**Objective:**
Rewrite the records from the start through the line containing "click(1011, 759)", swapping "large icons" for "small icons" and changing nothing else. Leave the pictures out of the answer.

**Dataset content:**
***

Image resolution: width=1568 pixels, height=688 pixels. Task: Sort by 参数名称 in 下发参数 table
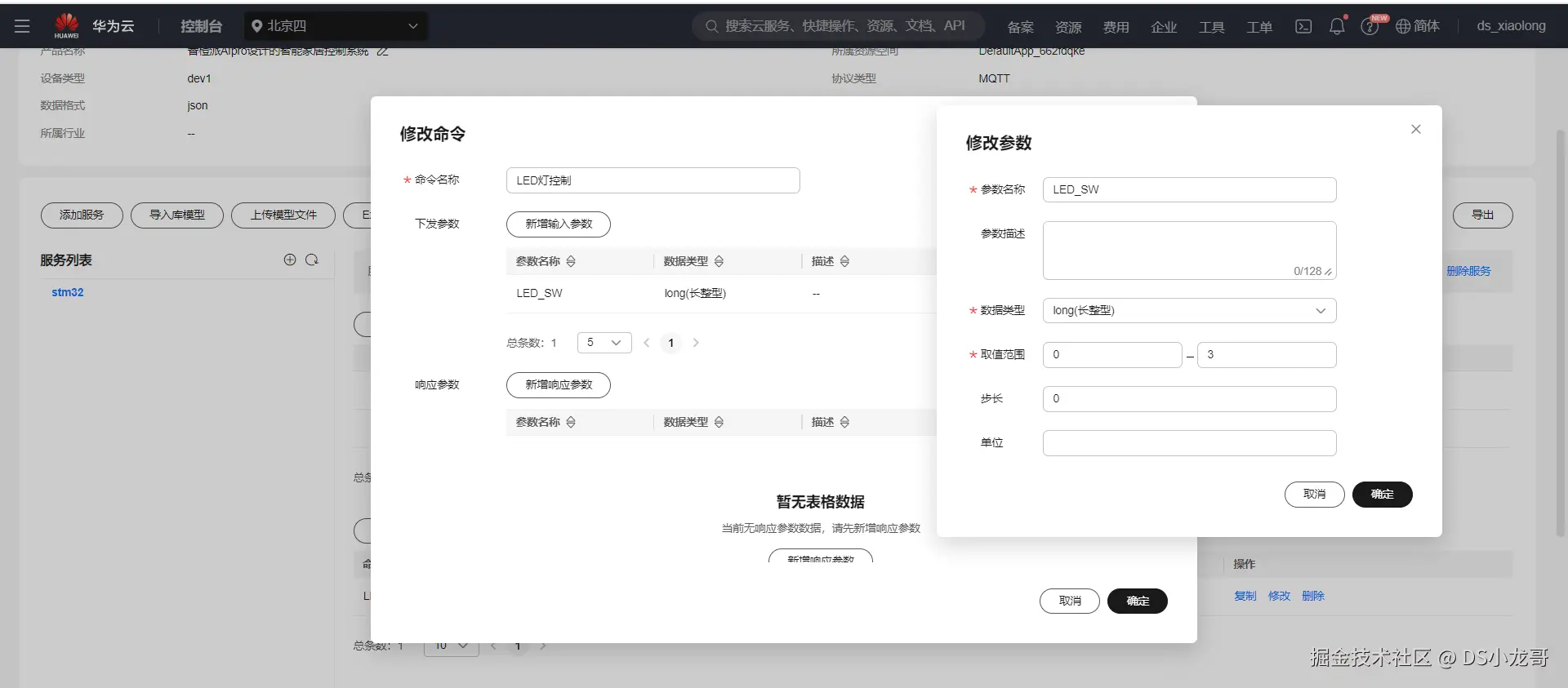(x=571, y=261)
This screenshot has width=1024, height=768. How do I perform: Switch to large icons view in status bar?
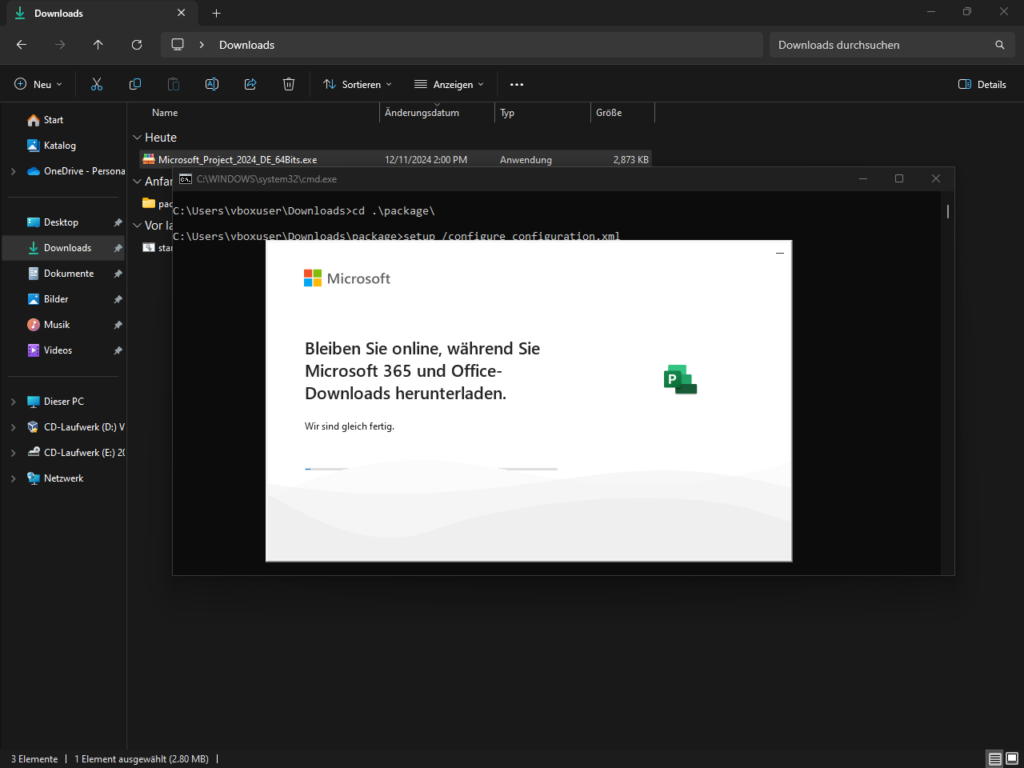click(1011, 759)
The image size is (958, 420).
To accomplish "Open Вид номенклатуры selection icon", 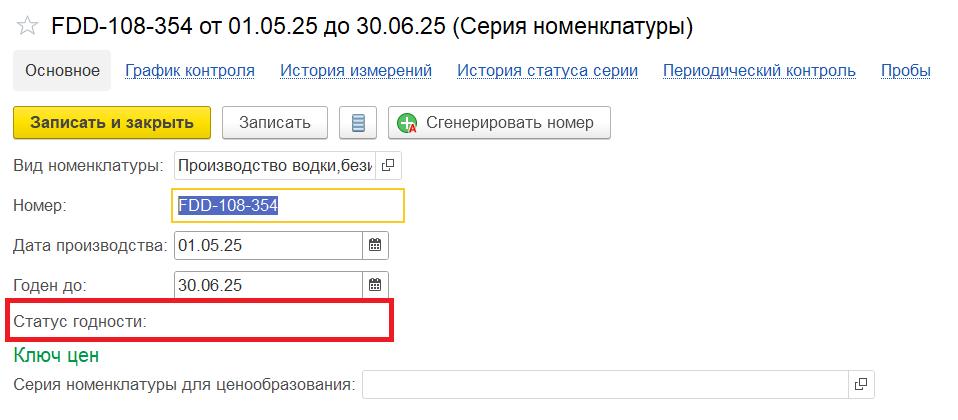I will (x=388, y=165).
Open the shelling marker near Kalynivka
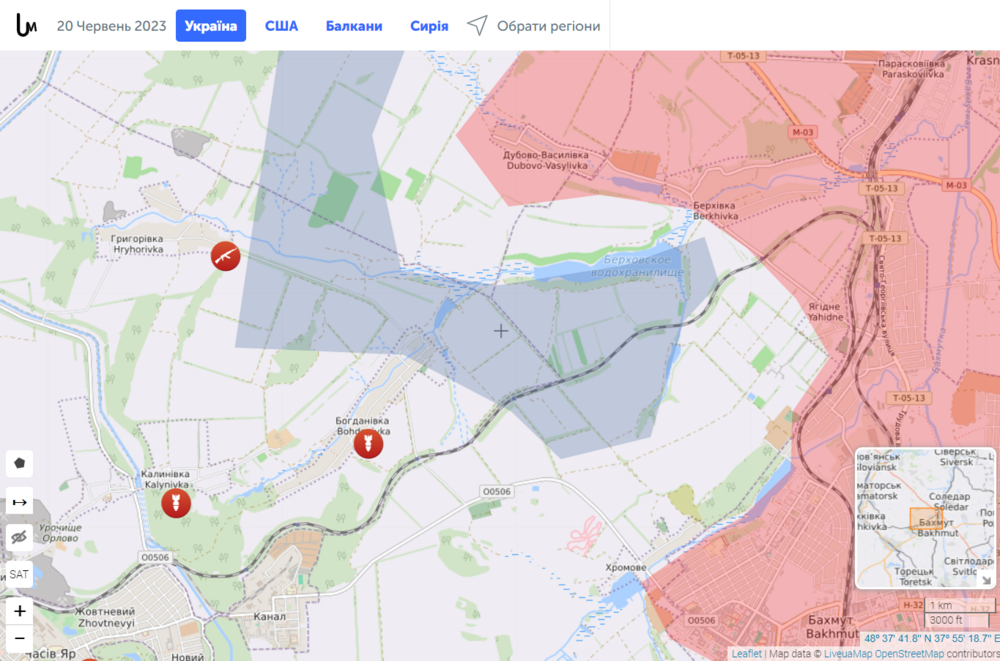This screenshot has width=1000, height=661. [x=177, y=505]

***

**Expected answer:**
Image resolution: width=1568 pixels, height=688 pixels. Task: Sort by 参数名称 in 下发参数 table
(x=571, y=261)
This screenshot has width=1024, height=768. How do I perform: Switch to small icons view in status bar?
click(1011, 759)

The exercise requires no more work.